■ **What to work on**
Lines that include the string "element" are the ones to copy from the entries below.

----------

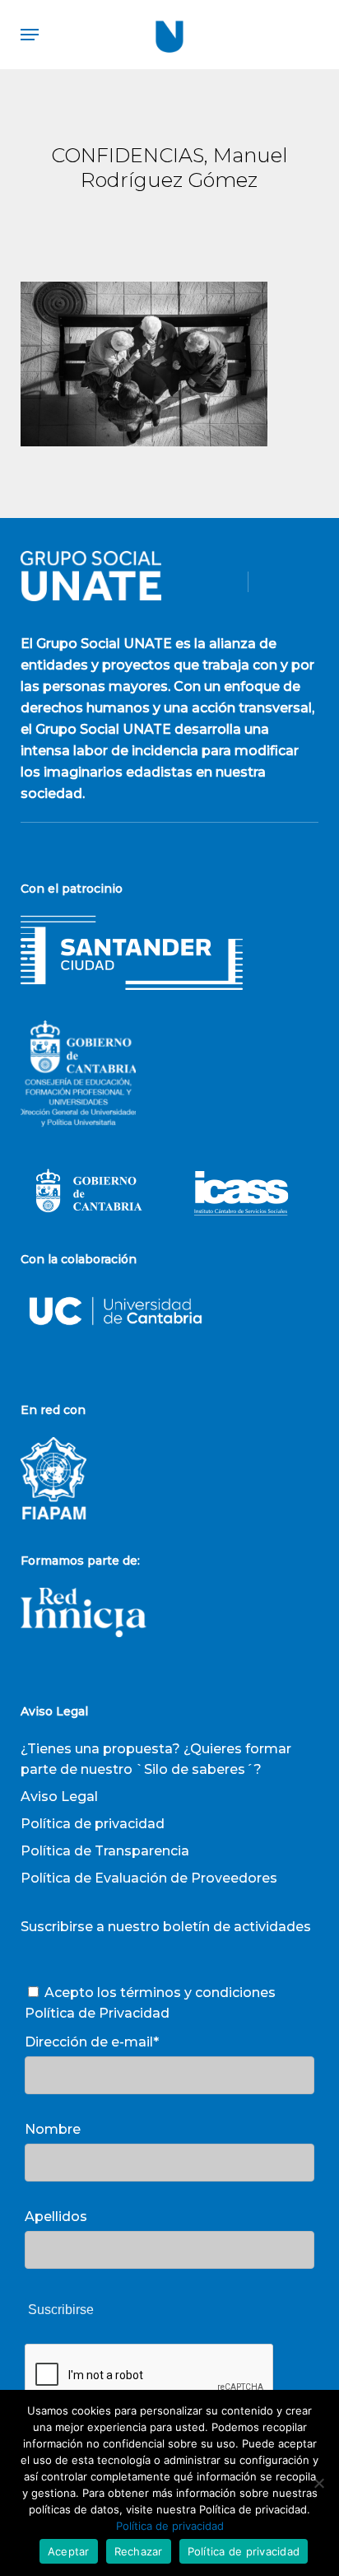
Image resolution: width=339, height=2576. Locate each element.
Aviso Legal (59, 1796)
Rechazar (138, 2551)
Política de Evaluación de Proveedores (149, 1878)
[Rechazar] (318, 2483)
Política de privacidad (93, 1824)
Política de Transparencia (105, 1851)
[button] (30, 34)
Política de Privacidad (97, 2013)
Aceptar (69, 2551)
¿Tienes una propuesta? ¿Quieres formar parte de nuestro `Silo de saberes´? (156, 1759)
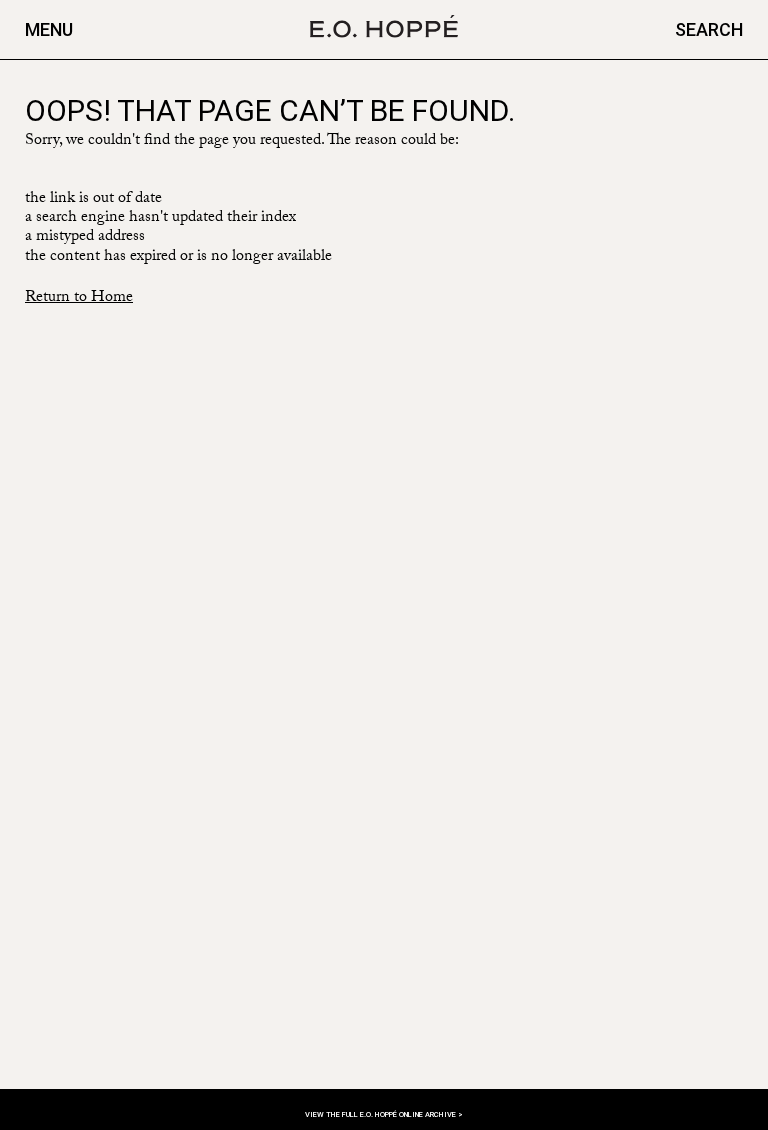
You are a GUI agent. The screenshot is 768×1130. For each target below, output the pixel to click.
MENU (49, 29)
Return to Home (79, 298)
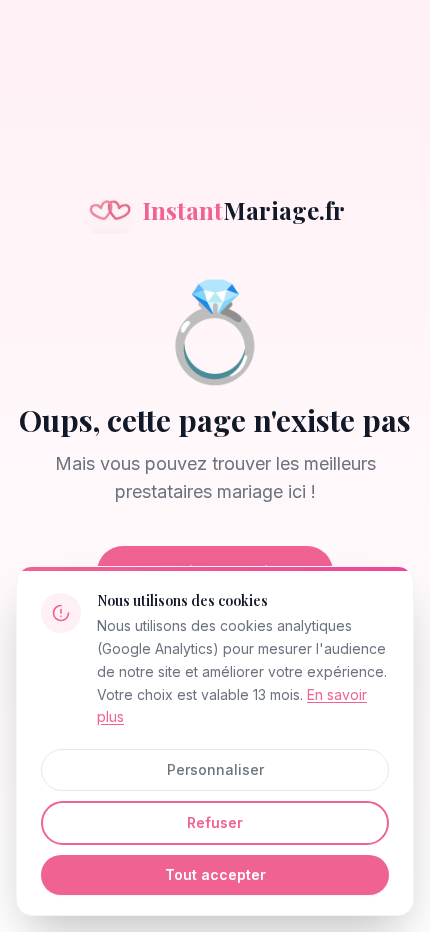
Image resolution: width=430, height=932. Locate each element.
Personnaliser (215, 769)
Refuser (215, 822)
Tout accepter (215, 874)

----------

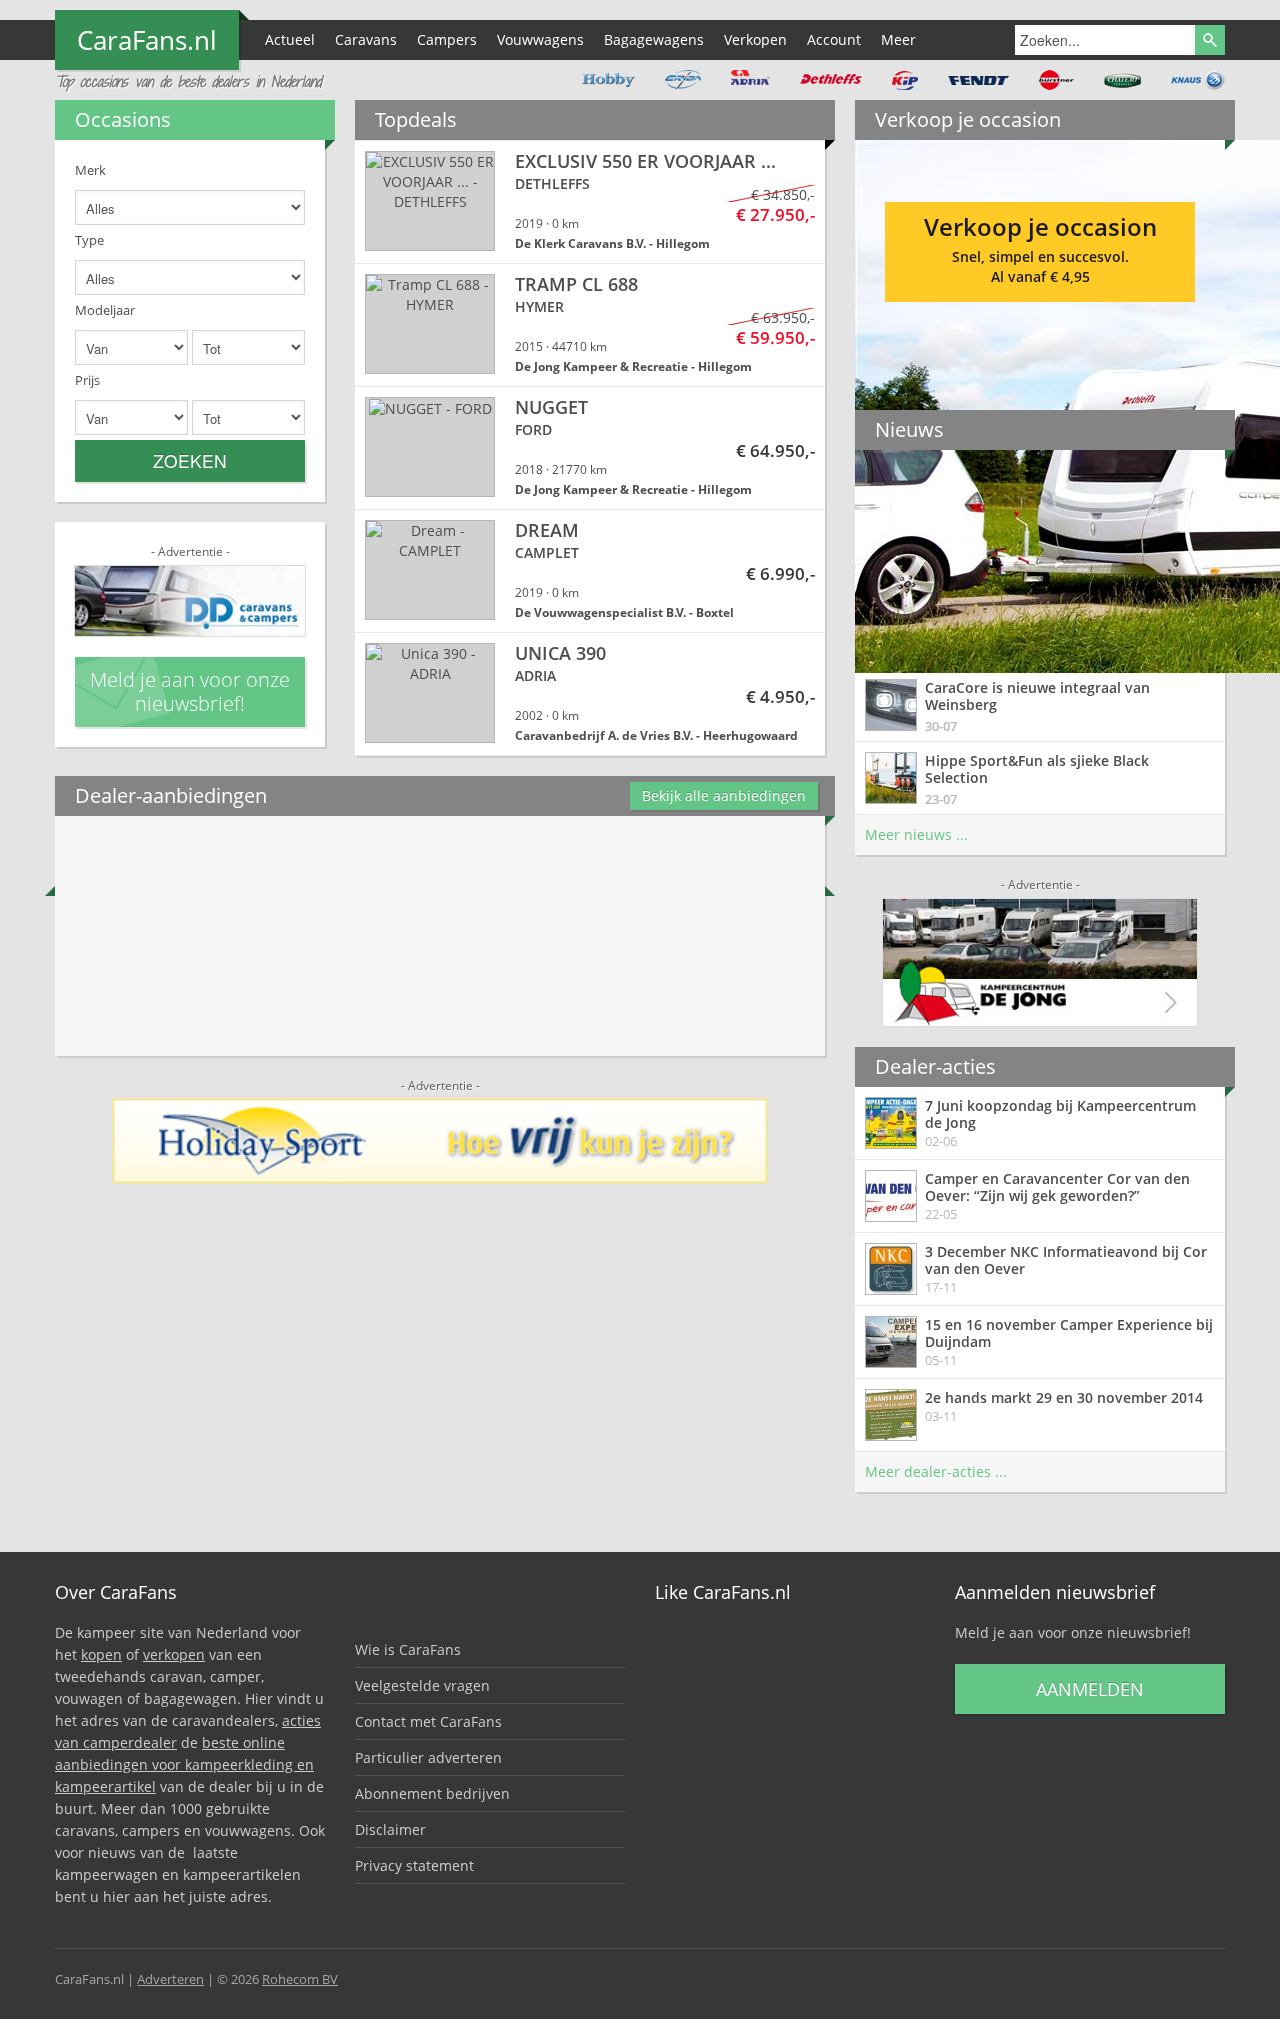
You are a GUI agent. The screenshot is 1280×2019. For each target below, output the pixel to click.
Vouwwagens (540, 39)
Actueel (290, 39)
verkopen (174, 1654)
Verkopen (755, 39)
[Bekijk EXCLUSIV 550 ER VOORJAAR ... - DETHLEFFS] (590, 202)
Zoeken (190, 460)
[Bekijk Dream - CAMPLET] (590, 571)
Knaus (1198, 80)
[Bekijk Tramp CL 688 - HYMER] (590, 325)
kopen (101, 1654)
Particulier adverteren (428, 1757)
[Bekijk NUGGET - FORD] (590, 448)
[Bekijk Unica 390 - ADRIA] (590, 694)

----------

■ **Solution below**
Image resolution: width=339, height=2576. Locate each element.
Image resolution: width=430, height=932. Locate each element.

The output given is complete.